A sometime-neighbor in Oceanside – “sometime” because he’s usually based in chilly London as a partner in a marine engineering and shipbuilding firm when he’s not in, say, China or Finland – has been reading Voice of San Diego.

Several months ago, 66-year-old Craig Lang knocked on my door with plans to come to the rescue of the water-parched West – but the toe of the plan, which can simply be amputated from the rest – is a floating airport for Lindbergh Field.

Subsequently, he gave The RAND Corporation – Santa Monica’s grandfather of think tanks – a PowerPoint demonstration, which was well-received.

He was even once employed by Howard Hughes to help lift a sunken submarine from the Pacific depths – but couldn’t go to sea with the top-secret “Glomar Explorer” project because he holds his citizenship in Scotland.

I have Craig’s permission to share his e-mail message to me, herewith:

Hi Paul,

As an offshore engineer qualified in naval architecture and marine engineering, I was excited about the column I read in Voice of San Diego regarding building a floating airport as an extension of Lindbergh Field.

As a professional engineer and Fellow of the Institute of Engineers and Shipbuilders in Scotland, I agree entirely that a floating airport is not only feasible, say, off an extension of Interstate 8, but the technology has already been proven to create one.

Floating production units are already operating in the North Sea.
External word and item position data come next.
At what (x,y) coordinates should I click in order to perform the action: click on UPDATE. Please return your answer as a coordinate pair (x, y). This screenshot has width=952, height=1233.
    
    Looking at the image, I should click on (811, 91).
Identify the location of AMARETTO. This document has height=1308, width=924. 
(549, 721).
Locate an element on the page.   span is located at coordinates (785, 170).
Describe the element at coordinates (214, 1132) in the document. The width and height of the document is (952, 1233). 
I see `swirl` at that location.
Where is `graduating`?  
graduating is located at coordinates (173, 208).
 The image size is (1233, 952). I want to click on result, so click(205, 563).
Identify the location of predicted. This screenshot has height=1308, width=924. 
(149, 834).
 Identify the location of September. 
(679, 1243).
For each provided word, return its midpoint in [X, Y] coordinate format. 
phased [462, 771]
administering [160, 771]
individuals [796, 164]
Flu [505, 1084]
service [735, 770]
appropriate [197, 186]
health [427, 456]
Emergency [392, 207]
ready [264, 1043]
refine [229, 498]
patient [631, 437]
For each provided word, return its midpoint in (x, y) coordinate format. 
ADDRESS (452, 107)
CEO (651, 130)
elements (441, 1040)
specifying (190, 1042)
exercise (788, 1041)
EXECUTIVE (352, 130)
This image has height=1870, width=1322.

The design for the units by Seaways Engineering Ltd., in which I am a partner, was nominated by Professor Douglas Faulkner of the University of Glasgow for the Scottish Achievements Award that year for demonstrating their safety and economic feasibility.

Most of my experience has been building ships and those platforms that can withstand the high waves of storm-swept seas. These platforms, virtually floating cities, use semi-submersible vessels, which are not stabilized by pounding them into the seabed, but are moored by chains attached to anchors that are sunk about 30 feet into the bottom of the sea.

From this technology came my idea for a floating airport.

The major part of my design, the runway, is a semi-submersible, 12,000-feet long and 1,000-feet wide. A runway would need more than one semi-submersible platform – 48, in my view – taken to sea and locked together. It would create a runway about two-and-a-half miles long.

Think of it as a square-legged table supporting several decks. The semi-submersible pontoons for legs would be so huge that the response to wave action would be zero. To an onboard observer, it would appear that he is on terra firma.

Maybe you have read or watched on TV the story about the young couple who had been deep sea diving when the Thailand tsunami hit. They said that when they came up to the surface they saw destruction and mayhem and had no idea what had happened.

They were diving below the length of the wave, which is where the pontoons that hold the columns will be stationed. They will be so far below the depth of a wave or the pounding of a storm they will feel nothing that’s happening on the surface. The deck, or runway, will be just the opposite. It will be high enough for the tallest wave to pass through.

Clearly the San Diego Port Authority could use this high value real estate for multiple uses – decks for maintenance buildings, railway connection to docks for cargo and passenger ships, hotels. It would be built on a half-million tons of steel.

The cost of the basic structure without any outfitting would be in the ballpark of one-and-a-half-billion dollars.

If San Diego’s local shipyard, National Steel Corporation (NASSCO), built the platforms, pontoons and columns this would not only speed up the construction but would also employ local labor and create an export trade because these can be built in San Diego and delivered around the world.

Craig Lang lives in Oceanside and is a partner in a marine engineering and shipbuilding firm.